Artikel 5. Verantwoording

Het dagelijks bestuur informeert het algemeen bestuur periodiek over de uitvoering en de resultaten.

 

Artikel 6 Handhaving WIN

  • 1.

    De inburgeringsplichtige is verplicht om:

    • a.

      na de oproep te verschijnen bij de brede intake en hieraan mee te werken; en

    • b.

      de afspraken in het PIP na te komen, waaronder deelname aan voortgangsgesprekken en aan activiteiten in het kader van de MAP en het PVT.

  • 2.

    De asielstatushouder is daarnaast ook verplicht deel te nemen aan de taallessen en andere activiteiten van de gevolgde leerroute.

  • 3.

    Handhaving verplichtingen bij de brede intake:

    • a.

      Wanneer de inburgeringsplichtige na de eerste oproep voor de brede intake niet verschijnt of onvoldoende meewerkt, wordt er een schriftelijke waarschuwing gegeven. Er wordt daarbij gewezen op de gevolgen voor de inburgeringsplichtige als hij of zij opnieuw niet verschijnt na een oproep of als hij of zij op een andere manier onvoldoende meewerkt aan de brede intake.

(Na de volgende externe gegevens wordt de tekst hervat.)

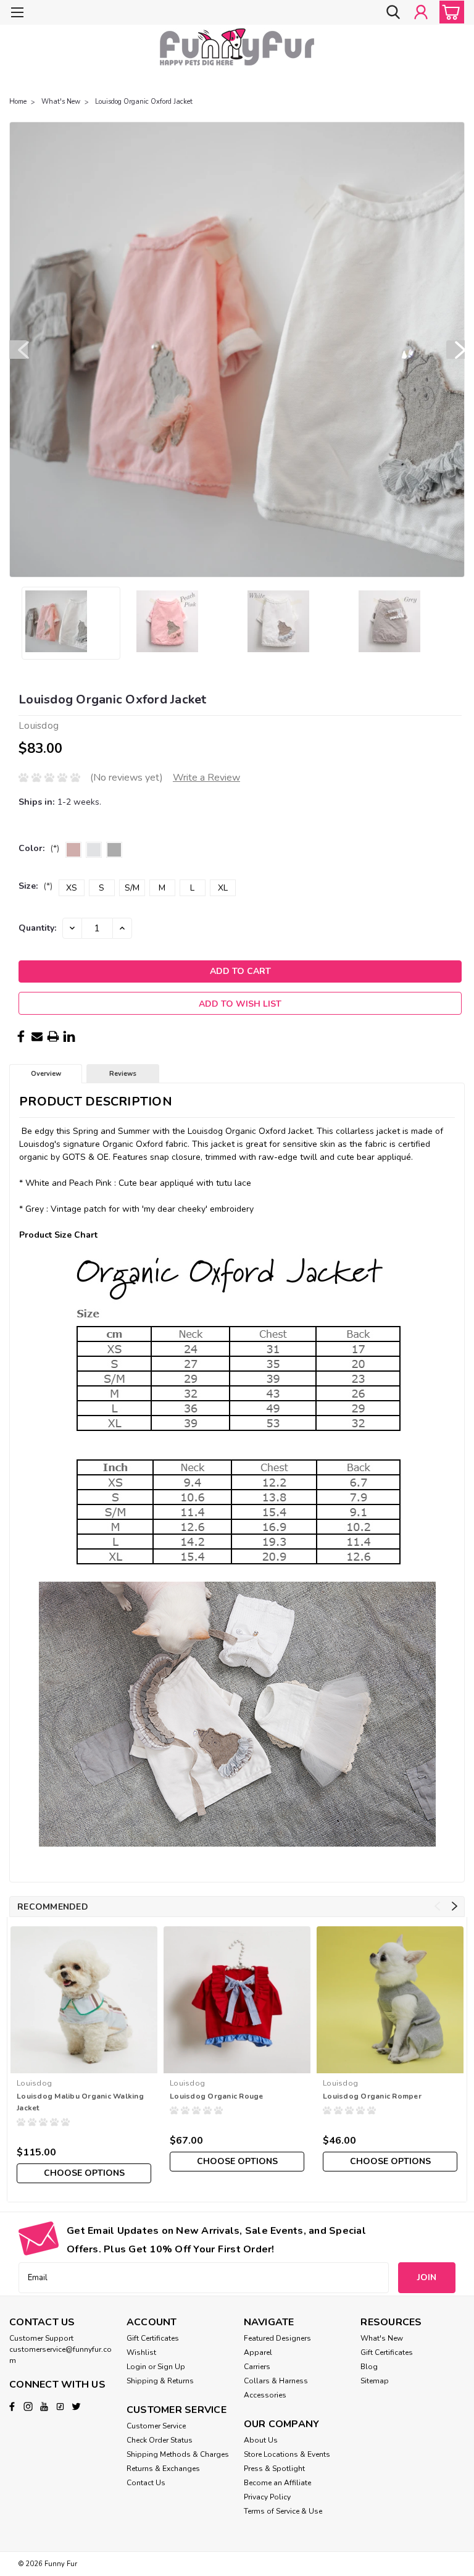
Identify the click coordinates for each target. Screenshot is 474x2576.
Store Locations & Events (287, 2454)
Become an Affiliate (277, 2483)
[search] (393, 12)
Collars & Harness (276, 2381)
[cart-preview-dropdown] (449, 12)
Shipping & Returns (160, 2381)
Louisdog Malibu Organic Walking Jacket (80, 2102)
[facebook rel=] (12, 2406)
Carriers (257, 2367)
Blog (369, 2367)
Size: (35, 886)
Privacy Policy (267, 2497)
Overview (46, 1073)
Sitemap (374, 2381)
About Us (261, 2440)
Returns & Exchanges (163, 2468)
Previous (18, 349)
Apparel (258, 2352)
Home (18, 101)
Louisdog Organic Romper (372, 2096)
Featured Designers (277, 2338)
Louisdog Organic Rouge (217, 2096)
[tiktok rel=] (60, 2406)
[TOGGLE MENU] (17, 14)
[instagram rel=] (28, 2406)
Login (136, 2367)
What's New (60, 101)
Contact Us (146, 2483)
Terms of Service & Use (283, 2511)
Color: (39, 848)
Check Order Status (160, 2440)
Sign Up (171, 2367)
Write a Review (206, 777)
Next (455, 349)
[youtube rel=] (44, 2406)
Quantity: (37, 928)
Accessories (265, 2395)
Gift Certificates (153, 2338)
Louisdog (34, 2083)
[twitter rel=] (76, 2406)
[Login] (421, 12)
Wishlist (141, 2352)
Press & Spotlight (274, 2468)
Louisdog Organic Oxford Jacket (144, 101)
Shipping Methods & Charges (178, 2454)
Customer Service (156, 2426)
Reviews (122, 1073)
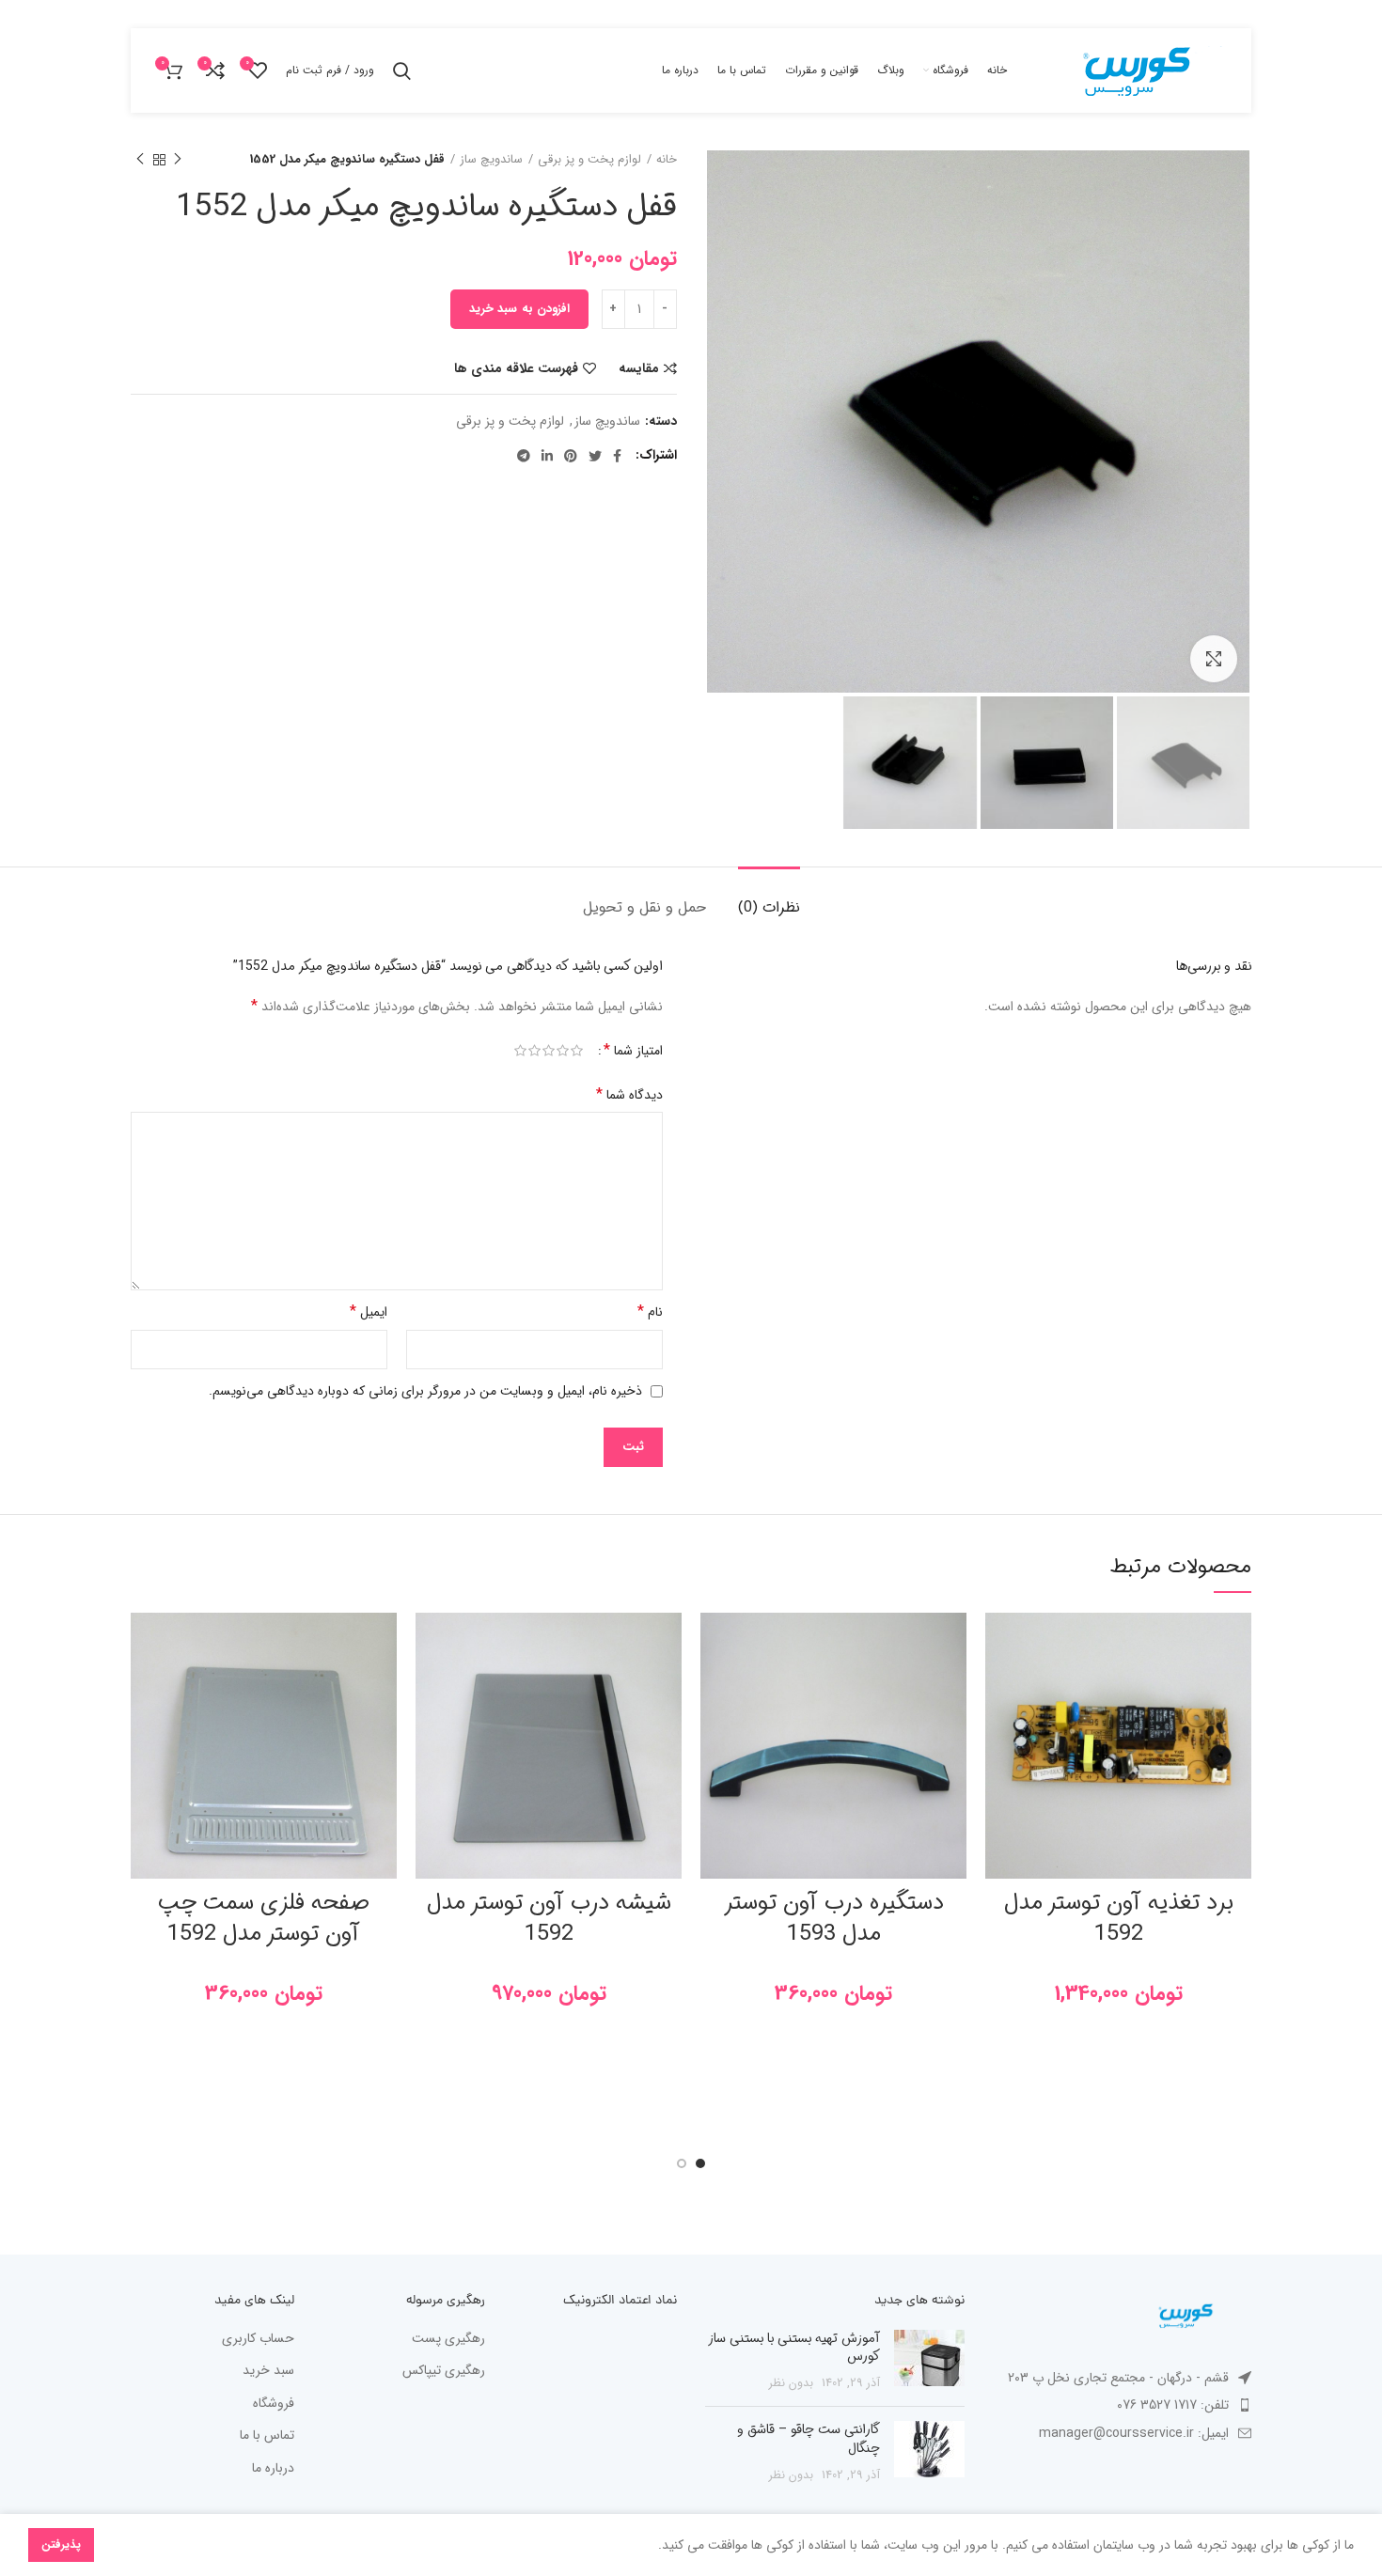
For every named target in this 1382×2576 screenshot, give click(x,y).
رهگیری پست (448, 2339)
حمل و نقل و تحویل (644, 907)
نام (650, 1311)
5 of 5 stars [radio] (520, 1051)
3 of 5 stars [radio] (549, 1051)
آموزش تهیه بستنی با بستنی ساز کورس (794, 2347)
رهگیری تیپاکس (443, 2371)
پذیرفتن (61, 2544)
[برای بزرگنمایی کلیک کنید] (1213, 658)
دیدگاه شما (629, 1094)
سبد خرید (268, 2371)
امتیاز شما (633, 1050)
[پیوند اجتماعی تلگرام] (523, 456)
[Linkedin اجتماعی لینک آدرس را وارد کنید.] (547, 456)
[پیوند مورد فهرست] (1122, 2405)
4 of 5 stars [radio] (534, 1051)
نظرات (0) (769, 907)
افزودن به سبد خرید (519, 309)
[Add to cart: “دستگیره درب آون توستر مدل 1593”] (714, 1685)
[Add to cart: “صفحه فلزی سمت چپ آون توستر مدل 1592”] (144, 1685)
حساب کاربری (258, 2339)
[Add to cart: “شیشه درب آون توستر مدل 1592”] (429, 1685)
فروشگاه (273, 2404)
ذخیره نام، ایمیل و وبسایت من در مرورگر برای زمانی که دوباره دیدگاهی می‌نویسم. (425, 1391)
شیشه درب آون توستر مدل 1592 (549, 1919)
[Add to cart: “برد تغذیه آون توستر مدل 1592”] (999, 1685)
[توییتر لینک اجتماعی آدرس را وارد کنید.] (595, 456)
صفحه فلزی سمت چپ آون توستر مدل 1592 (263, 1919)
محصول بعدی (140, 159)
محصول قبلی (177, 159)
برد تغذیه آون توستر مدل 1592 (1118, 1919)
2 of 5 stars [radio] (563, 1051)
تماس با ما (267, 2436)
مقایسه (639, 368)
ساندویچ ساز (491, 159)
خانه (666, 159)
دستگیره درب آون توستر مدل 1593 (834, 1919)
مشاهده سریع (999, 1728)
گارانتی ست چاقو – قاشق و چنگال (808, 2439)
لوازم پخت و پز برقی (589, 159)
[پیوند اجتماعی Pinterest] (570, 456)
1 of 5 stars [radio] (577, 1051)
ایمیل (368, 1311)
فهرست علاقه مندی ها (516, 368)
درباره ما (273, 2468)
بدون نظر (791, 2383)
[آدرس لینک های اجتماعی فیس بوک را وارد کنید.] (617, 456)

De inburgeringsplichtige wordt opnieuw uitgenodigd om te verschijnen binnen 2 weken.

    • b.

      Wanneer de inburgeringsplichtige na deze volgende oproep niet verschijnt of onvoldoende meewerkt, wordt aan de inburgeringsplichtige een boete opgelegd. De hoogte van de boete is vastgesteld in artikel 7.1.1 van het Besluit.

    • c.

      Voordat er een boete wordt opgelegd, wordt onderzocht waarom de inburgeringsplichtige niet komt of onvoldoende meewerkt. De inburgeringsplichtige krijgt in een gesprek hierover de gelegenheid een verklaring te geven. Wanneer de inburgeringsplichtige niet verschijnt bij dit gesprek, wordt hem of haar de gelegenheid geboden zijn of haar zienswijze binnen 1 week per [brief en/of digitaal] kenbaar te maken.

    • d.

      Er wordt geen boete opgelegd wanneer aannemelijk is dat iedere verwijtbaarheid ontbreekt.

    • e.

      Er wordt een lagere boete opgelegd dan vastgesteld in artikel 7.1.1 van het Besluit als op basis van de reactie van de inburgeringsplichtige aannemelijk is dat de boete vanwege bijzondere omstandigheden te hoog is.

    • f.

      In de brief (beschikking) waarmee de boete wordt opgelegd, wordt de inburgeringsplichtige opnieuw uitgenodigd om alsnog te verschijnen of mee te werken. Wanneer de inburgeringsplichtige hieraan niet voldoet, wordt een boete opgelegd met inachtneming van artikel 7.1.1 van het Besluit.

  • 4.

    Handhaving tijdens het inburgeringstraject

    • a.

      Er wordt een boete opgelegd op als de inburgeringsplichtige de afspraken in het PIP tijdens het inburgeringstraject verwijtbaar niet of onvoldoende nakomt.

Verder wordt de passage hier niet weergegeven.